_WHAT NEEDS TO BE DONE_
All of the data needs to come back exactly as written.
**** SUPPLIED DATA ****
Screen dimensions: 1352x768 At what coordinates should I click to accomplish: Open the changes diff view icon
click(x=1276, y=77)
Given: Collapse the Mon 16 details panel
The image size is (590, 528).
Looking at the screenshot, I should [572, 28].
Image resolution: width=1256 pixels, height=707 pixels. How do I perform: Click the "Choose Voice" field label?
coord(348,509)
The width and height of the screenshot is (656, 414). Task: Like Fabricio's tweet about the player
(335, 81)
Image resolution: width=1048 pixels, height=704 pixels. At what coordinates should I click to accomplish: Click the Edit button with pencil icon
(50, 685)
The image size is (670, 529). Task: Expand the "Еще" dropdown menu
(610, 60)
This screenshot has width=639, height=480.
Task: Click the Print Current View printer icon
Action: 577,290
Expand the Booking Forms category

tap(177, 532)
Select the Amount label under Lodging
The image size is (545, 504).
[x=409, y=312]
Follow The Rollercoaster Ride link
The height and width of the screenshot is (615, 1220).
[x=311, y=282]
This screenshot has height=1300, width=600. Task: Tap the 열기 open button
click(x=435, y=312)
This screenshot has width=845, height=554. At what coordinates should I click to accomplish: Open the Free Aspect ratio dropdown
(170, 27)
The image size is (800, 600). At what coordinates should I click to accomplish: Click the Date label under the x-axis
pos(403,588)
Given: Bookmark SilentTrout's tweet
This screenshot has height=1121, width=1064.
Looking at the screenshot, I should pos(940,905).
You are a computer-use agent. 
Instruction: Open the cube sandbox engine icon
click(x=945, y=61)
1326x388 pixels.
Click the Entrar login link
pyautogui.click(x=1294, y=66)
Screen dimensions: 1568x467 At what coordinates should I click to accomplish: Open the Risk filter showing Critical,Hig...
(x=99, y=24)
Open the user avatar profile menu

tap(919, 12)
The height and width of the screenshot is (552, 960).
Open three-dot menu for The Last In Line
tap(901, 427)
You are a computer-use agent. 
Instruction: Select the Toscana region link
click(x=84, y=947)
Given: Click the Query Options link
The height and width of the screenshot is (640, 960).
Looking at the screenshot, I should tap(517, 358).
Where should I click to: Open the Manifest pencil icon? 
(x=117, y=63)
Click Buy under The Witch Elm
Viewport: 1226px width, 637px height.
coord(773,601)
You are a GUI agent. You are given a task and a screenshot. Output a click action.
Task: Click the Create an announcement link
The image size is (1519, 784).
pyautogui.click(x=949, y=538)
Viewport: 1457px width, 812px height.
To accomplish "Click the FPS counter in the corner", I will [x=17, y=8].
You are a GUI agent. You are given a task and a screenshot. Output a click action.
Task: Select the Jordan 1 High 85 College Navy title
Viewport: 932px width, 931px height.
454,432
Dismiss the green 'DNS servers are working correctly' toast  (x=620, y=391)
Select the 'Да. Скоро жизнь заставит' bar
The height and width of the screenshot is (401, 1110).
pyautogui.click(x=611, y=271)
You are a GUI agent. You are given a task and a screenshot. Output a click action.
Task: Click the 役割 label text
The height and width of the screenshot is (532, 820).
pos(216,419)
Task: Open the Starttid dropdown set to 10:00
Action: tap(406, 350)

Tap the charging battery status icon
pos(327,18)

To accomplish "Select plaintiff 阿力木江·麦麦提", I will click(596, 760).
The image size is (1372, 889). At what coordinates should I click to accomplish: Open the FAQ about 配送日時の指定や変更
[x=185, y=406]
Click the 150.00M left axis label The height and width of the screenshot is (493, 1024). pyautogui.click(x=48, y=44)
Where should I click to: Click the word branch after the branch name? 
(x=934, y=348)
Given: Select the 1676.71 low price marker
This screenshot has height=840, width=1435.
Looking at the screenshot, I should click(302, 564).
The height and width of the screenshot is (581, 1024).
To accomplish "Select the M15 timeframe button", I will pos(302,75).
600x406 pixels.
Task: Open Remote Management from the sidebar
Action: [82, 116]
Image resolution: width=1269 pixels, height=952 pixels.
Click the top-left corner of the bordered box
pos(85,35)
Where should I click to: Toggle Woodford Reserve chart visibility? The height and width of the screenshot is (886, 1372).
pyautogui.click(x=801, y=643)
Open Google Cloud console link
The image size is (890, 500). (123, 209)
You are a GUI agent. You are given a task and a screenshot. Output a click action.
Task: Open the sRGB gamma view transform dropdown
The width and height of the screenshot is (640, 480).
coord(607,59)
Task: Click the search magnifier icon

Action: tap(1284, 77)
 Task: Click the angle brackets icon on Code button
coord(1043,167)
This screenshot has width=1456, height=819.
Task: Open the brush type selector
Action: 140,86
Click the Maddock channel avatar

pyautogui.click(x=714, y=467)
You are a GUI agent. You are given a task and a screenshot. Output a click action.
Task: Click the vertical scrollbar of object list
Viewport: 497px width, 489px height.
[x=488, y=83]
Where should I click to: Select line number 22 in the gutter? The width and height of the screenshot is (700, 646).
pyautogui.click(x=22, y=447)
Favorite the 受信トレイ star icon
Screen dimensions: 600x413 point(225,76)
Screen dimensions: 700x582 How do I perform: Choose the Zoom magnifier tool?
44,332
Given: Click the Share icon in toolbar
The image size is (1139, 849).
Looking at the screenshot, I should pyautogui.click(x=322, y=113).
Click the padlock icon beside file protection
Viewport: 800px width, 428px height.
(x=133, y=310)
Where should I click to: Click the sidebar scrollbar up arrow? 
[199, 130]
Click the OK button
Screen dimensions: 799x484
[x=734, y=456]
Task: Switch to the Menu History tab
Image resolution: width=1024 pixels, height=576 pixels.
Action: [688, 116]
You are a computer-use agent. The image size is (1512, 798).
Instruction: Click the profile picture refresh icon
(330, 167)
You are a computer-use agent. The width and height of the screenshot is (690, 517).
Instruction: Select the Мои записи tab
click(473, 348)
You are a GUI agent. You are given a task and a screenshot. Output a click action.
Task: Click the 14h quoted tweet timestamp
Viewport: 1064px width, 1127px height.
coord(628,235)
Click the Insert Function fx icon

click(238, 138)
****
_ANSWER TO THE PROBLEM_
Screen dimensions: 1352x768 At what coordinates should I click to accomplish: Open the changes diff view icon
click(x=1276, y=77)
Given: Collapse the Mon 16 details panel
The image size is (590, 528).
Looking at the screenshot, I should [572, 28].
Image resolution: width=1256 pixels, height=707 pixels. How do I perform: Click the "Choose Voice" field label?
coord(348,509)
The width and height of the screenshot is (656, 414). Task: Like Fabricio's tweet about the player
(335, 81)
Image resolution: width=1048 pixels, height=704 pixels. At what coordinates should I click to accomplish: Click the Edit button with pencil icon
(50, 685)
The image size is (670, 529). Task: Expand the "Еще" dropdown menu
(610, 60)
This screenshot has width=639, height=480.
Task: Click the Print Current View printer icon
Action: 577,290
Expand the Booking Forms category

tap(177, 532)
Select the Amount label under Lodging
The image size is (545, 504).
[x=409, y=312]
Follow The Rollercoaster Ride link
The height and width of the screenshot is (615, 1220).
[x=311, y=282]
This screenshot has height=1300, width=600. Task: Tap the 열기 open button
click(x=435, y=312)
This screenshot has width=845, height=554. At what coordinates should I click to accomplish: Open the Free Aspect ratio dropdown
(170, 27)
The image size is (800, 600). At what coordinates should I click to accomplish: Click the Date label under the x-axis
pos(403,588)
Given: Bookmark SilentTrout's tweet
This screenshot has height=1121, width=1064.
Looking at the screenshot, I should pos(940,905).
You are a computer-use agent. 
Instruction: Open the cube sandbox engine icon
click(x=945, y=61)
1326x388 pixels.
Click the Entrar login link
pyautogui.click(x=1294, y=66)
Screen dimensions: 1568x467 At what coordinates should I click to accomplish: Open the Risk filter showing Critical,Hig...
(x=99, y=24)
Open the user avatar profile menu

tap(919, 12)
The height and width of the screenshot is (552, 960).
Open three-dot menu for The Last In Line
tap(901, 427)
You are a computer-use agent. 
Instruction: Select the Toscana region link
click(x=84, y=947)
Given: Click the Query Options link
The height and width of the screenshot is (640, 960).
Looking at the screenshot, I should tap(517, 358).
Where should I click to: Open the Manifest pencil icon? 
(x=117, y=63)
Click Buy under The Witch Elm
Viewport: 1226px width, 637px height.
coord(773,601)
You are a GUI agent. You are given a task and a screenshot. Output a click action.
Task: Click the Create an announcement link
The image size is (1519, 784).
pyautogui.click(x=949, y=538)
Viewport: 1457px width, 812px height.
To accomplish "Click the FPS counter in the corner", I will [x=17, y=8].
You are a GUI agent. You are given a task and a screenshot. Output a click action.
Task: Select the Jordan 1 High 85 College Navy title
Viewport: 932px width, 931px height.
454,432
Dismiss the green 'DNS servers are working correctly' toast  (x=620, y=391)
Select the 'Да. Скоро жизнь заставит' bar
The height and width of the screenshot is (401, 1110).
pyautogui.click(x=611, y=271)
You are a GUI agent. You are given a task and a screenshot. Output a click action.
Task: Click the 役割 label text
The height and width of the screenshot is (532, 820).
pos(216,419)
Task: Open the Starttid dropdown set to 10:00
Action: tap(406, 350)

Tap the charging battery status icon
pos(327,18)

To accomplish "Select plaintiff 阿力木江·麦麦提", I will click(596, 760).
The image size is (1372, 889). At what coordinates should I click to accomplish: Open the FAQ about 配送日時の指定や変更
[x=185, y=406]
Click the 150.00M left axis label The height and width of the screenshot is (493, 1024). pyautogui.click(x=48, y=44)
Where should I click to: Click the word branch after the branch name? 
(x=934, y=348)
Given: Select the 1676.71 low price marker
This screenshot has height=840, width=1435.
Looking at the screenshot, I should click(302, 564).
The height and width of the screenshot is (581, 1024).
To accomplish "Select the M15 timeframe button", I will pos(302,75).
600x406 pixels.
Task: Open Remote Management from the sidebar
Action: [82, 116]
Image resolution: width=1269 pixels, height=952 pixels.
Click the top-left corner of the bordered box
pos(85,35)
Where should I click to: Toggle Woodford Reserve chart visibility? The height and width of the screenshot is (886, 1372).
pyautogui.click(x=801, y=643)
Open Google Cloud console link
The image size is (890, 500). (123, 209)
You are a GUI agent. You are given a task and a screenshot. Output a click action.
Task: Open the sRGB gamma view transform dropdown
The width and height of the screenshot is (640, 480).
coord(607,59)
Task: Click the search magnifier icon

Action: tap(1284, 77)
 Task: Click the angle brackets icon on Code button
coord(1043,167)
This screenshot has width=1456, height=819.
Task: Open the brush type selector
Action: 140,86
Click the Maddock channel avatar

pyautogui.click(x=714, y=467)
You are a GUI agent. You are given a task and a screenshot. Output a click action.
Task: Click the vertical scrollbar of object list
Viewport: 497px width, 489px height.
[x=488, y=83]
Where should I click to: Select line number 22 in the gutter? The width and height of the screenshot is (700, 646).
pyautogui.click(x=22, y=447)
Favorite the 受信トレイ star icon
Screen dimensions: 600x413 point(225,76)
Screen dimensions: 700x582 How do I perform: Choose the Zoom magnifier tool?
44,332
Given: Click the Share icon in toolbar
The image size is (1139, 849).
Looking at the screenshot, I should pyautogui.click(x=322, y=113).
Click the padlock icon beside file protection
Viewport: 800px width, 428px height.
(x=133, y=310)
Where should I click to: Click the sidebar scrollbar up arrow? 
[199, 130]
Click the OK button
Screen dimensions: 799x484
[x=734, y=456]
Task: Switch to the Menu History tab
Image resolution: width=1024 pixels, height=576 pixels.
Action: [688, 116]
You are a computer-use agent. The image size is (1512, 798).
Instruction: Click the profile picture refresh icon
(330, 167)
You are a computer-use agent. The width and height of the screenshot is (690, 517).
Instruction: Select the Мои записи tab
click(473, 348)
You are a GUI agent. You are given a task and a screenshot. Output a click action.
Task: Click the 14h quoted tweet timestamp
Viewport: 1064px width, 1127px height.
coord(628,235)
Click the Insert Function fx icon

click(238, 138)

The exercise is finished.